Death can sometimes be preferable to life!

Belarus born Sergeli Loznitsa is best known for his documentaries about the hardships of living in provincial Russia. His second feature film following My Joy in 2010 is the highly acclaimed In the Fog (2012) a World War 11 drama based on a 1989 novella by Vasil Bykov.

It's 1942 and we are in the German occupied Soviet territory of Belarus. Three railway track workers are being escorted to their execution by hanging. The fourth man involved in the derailing of a train is set free. Sushenya is immediately suspected of collaborating with the occupied forces. Two partisans, one an old school friend, arrive at Sushenya's home and escort him into the forest where he starts digging his own grave. The burial party is ambushed by the Germans… an incident that has the effect of turning every thing on its head!

This is a narrative that unfolds at its own pace, never rushed, allowing us time to absorb the story, with intelligent flashbacks that enhance our understanding of what led up to the arrival of Burov and Voitik at Sushenya’s family home. We get minimal dialogue, stirring performances and natural sounds.
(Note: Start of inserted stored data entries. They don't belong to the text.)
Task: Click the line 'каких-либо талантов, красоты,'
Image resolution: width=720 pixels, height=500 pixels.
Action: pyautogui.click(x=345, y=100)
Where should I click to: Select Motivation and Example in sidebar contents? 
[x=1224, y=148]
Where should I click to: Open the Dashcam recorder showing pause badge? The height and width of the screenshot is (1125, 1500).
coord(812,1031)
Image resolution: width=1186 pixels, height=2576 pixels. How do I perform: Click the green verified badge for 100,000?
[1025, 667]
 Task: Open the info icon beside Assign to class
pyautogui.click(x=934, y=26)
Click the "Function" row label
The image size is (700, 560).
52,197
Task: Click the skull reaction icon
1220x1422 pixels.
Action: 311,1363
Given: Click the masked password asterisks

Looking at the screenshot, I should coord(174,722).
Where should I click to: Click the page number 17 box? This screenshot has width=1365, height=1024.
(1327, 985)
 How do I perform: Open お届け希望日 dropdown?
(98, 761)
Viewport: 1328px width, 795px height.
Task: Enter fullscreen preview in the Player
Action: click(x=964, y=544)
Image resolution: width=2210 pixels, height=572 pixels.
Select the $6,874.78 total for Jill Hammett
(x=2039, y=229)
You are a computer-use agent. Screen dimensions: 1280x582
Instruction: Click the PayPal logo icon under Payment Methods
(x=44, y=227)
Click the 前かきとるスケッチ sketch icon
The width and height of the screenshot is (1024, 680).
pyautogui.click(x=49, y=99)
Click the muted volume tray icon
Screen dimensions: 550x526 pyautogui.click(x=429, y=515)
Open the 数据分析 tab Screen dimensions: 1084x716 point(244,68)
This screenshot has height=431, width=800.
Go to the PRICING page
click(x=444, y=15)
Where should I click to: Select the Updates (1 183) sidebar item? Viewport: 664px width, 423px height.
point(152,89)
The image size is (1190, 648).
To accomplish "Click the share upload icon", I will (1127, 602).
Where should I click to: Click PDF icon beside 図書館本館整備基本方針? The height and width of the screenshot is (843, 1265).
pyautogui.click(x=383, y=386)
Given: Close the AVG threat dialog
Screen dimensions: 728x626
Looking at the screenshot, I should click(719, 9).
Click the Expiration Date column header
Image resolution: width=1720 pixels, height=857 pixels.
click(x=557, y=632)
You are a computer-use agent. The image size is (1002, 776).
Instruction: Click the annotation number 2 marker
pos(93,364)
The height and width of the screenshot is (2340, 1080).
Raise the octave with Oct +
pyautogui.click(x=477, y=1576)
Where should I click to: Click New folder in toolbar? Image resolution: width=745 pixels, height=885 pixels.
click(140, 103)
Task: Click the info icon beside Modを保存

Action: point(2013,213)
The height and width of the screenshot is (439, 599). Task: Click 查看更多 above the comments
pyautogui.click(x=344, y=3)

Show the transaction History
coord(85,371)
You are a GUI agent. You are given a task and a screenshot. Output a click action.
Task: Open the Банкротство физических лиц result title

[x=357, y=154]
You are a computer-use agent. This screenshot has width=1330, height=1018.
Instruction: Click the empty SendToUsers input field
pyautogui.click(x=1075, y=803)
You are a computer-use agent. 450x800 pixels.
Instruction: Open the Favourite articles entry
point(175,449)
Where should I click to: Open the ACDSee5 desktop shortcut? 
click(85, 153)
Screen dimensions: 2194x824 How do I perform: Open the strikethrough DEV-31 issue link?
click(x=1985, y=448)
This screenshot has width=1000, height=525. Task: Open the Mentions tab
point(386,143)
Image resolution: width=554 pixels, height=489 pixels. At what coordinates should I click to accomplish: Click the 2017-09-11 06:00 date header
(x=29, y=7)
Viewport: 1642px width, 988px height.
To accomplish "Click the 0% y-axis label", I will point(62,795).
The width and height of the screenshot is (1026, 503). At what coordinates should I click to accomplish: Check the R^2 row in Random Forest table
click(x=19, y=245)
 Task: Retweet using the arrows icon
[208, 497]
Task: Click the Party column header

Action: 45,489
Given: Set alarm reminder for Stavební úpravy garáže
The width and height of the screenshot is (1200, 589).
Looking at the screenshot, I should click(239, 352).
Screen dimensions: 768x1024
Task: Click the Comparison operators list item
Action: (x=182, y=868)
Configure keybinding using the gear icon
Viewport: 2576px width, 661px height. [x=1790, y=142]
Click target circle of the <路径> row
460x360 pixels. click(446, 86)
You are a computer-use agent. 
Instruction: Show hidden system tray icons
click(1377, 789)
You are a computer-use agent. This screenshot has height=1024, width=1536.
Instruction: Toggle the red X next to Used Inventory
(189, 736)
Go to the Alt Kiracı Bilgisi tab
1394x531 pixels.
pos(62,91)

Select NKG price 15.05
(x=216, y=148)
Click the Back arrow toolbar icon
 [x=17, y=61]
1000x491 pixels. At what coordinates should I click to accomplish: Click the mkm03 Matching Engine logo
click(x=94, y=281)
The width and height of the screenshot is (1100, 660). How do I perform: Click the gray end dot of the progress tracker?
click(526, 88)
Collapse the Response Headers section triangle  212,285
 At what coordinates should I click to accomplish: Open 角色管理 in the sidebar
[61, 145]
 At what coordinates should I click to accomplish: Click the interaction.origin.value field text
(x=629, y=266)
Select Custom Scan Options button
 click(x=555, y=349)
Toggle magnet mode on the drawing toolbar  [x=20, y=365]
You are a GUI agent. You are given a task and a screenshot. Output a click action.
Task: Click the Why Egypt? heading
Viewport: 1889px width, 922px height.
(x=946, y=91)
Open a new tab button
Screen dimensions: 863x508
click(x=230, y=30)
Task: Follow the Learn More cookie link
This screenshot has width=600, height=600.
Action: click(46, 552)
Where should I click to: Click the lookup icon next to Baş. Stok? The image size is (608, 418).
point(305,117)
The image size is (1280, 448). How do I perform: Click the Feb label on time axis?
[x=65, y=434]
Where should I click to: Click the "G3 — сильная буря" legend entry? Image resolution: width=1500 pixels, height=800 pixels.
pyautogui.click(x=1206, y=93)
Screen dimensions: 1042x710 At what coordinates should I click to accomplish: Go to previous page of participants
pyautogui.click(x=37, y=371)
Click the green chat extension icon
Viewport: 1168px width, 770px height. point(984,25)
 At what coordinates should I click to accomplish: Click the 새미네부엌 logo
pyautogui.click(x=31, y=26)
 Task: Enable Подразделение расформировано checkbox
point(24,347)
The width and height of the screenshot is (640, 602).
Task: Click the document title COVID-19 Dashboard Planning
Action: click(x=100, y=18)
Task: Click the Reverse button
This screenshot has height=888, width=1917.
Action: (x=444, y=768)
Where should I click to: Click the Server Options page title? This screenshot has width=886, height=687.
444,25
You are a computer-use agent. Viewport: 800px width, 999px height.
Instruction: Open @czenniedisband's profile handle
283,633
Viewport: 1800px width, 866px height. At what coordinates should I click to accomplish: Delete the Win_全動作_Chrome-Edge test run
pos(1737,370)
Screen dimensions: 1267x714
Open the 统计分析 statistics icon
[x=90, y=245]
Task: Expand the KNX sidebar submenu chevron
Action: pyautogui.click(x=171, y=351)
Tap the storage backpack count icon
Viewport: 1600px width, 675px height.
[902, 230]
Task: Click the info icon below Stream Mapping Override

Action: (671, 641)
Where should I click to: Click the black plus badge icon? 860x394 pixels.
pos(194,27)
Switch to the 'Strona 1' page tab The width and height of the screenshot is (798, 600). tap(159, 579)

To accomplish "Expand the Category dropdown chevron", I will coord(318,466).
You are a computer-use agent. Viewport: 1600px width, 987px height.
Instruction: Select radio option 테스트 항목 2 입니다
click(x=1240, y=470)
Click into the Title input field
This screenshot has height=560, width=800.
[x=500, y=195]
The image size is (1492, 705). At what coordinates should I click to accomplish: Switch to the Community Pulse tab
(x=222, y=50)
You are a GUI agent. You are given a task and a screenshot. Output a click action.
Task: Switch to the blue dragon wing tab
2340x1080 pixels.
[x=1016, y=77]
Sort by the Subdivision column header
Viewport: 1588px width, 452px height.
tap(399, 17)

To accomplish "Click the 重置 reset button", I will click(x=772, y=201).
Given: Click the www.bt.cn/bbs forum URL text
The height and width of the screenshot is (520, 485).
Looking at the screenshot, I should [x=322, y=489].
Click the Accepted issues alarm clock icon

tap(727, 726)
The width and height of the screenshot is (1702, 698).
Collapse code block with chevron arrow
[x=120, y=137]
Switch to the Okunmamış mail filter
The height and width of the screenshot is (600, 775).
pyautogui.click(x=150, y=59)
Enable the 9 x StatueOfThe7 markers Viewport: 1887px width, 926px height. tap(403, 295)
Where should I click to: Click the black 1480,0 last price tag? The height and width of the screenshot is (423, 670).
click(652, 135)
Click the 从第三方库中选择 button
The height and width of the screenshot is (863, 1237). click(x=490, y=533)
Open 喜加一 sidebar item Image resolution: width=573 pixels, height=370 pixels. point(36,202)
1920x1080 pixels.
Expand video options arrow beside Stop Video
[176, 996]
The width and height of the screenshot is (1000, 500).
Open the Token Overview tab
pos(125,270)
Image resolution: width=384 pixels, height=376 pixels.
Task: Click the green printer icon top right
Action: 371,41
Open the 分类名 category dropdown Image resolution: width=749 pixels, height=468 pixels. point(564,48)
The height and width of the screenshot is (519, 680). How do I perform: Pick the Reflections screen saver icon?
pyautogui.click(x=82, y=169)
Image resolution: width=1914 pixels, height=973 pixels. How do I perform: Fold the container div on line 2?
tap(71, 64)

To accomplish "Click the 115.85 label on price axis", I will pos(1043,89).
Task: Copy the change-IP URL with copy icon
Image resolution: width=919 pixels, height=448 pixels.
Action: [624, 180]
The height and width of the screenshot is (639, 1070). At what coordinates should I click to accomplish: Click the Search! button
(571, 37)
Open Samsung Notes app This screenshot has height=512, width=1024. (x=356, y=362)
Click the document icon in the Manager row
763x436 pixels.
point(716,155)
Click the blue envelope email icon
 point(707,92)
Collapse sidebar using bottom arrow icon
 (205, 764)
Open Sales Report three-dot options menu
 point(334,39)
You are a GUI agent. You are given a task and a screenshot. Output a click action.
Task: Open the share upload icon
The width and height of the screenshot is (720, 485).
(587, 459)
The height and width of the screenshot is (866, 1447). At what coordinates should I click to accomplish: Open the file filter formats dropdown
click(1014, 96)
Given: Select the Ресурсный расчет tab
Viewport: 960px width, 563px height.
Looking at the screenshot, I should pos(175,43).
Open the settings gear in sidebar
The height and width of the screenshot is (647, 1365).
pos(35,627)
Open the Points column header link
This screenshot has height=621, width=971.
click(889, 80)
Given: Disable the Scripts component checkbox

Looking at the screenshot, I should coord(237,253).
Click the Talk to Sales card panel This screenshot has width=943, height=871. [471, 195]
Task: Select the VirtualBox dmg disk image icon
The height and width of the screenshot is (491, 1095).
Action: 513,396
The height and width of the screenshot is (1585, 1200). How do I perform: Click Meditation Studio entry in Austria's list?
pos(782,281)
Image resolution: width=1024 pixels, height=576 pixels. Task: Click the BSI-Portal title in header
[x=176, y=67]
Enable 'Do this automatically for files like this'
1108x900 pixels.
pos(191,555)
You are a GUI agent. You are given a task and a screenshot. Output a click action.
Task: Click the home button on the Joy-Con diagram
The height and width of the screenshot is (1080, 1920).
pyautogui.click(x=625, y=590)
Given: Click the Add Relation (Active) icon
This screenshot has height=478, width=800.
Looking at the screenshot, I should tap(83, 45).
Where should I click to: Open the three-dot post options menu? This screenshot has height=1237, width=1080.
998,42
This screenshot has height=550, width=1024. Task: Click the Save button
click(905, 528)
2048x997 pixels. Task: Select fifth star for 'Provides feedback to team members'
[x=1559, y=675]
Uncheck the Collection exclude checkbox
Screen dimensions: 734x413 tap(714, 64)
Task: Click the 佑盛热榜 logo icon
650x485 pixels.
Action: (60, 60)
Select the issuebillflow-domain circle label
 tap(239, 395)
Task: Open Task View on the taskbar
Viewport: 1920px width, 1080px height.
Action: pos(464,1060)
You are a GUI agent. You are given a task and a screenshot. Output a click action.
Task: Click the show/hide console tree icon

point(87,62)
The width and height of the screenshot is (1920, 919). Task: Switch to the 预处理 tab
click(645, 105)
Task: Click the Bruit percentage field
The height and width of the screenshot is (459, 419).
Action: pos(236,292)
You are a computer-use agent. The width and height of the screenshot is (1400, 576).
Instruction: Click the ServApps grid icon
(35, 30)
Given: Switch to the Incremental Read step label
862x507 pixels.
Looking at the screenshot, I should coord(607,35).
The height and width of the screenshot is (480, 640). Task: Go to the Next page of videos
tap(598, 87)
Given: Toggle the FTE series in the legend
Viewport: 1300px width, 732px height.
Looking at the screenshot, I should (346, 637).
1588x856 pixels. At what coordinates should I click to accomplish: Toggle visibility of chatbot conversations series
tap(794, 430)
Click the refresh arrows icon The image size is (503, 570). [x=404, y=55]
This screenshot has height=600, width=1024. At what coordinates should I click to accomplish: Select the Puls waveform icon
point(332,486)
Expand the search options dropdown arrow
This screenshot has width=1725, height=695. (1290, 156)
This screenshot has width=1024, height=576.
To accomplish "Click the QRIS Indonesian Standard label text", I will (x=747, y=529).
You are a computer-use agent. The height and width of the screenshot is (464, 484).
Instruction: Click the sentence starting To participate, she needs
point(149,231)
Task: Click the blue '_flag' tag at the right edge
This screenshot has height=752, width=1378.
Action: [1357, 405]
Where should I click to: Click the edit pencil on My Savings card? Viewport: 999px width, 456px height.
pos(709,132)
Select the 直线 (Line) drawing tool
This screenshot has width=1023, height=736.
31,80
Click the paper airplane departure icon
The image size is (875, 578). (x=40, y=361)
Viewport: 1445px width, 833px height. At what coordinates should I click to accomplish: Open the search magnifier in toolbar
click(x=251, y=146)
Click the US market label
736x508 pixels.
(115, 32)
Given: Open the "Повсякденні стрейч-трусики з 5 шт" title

The slow and precise camerawork by cinematographer Oleg Muti (Beyond the Hills 2012) is beautifully texture, has a muted palette and lighting that helps compose every shot to resemble a piece of artwork.
 
Burov and Voitek come looking.
Loznitsa’s movie demonstrates the austere tragedy of war and its effects on innocent people who through no fault of there own get caught up in it. A film where death can be preferable to life, where the only relief we, the audience, get from the movies ever-present unease is when we see Sushenya carving a wooden toy for his young son. The film brings to mind Andrei Tarkovsky’s masterpiece about war and adolescence Ivan’s Childhood (1962), Elem Klimov’s 1985 Soviet film Come and See which also deals with the German Belarusian occupation another movie which successfully captured war as a true living hell and of course the brutal reality of the Polish film Roza (2011). In the Fog is a truly challenging film of gripping images about the heartbreak of war albeit away from the conventional battlefield, of humanity at its lowest ebb all seen through the haunted look of actor Vladimir Svirski who plays the unfortunate Sushenya.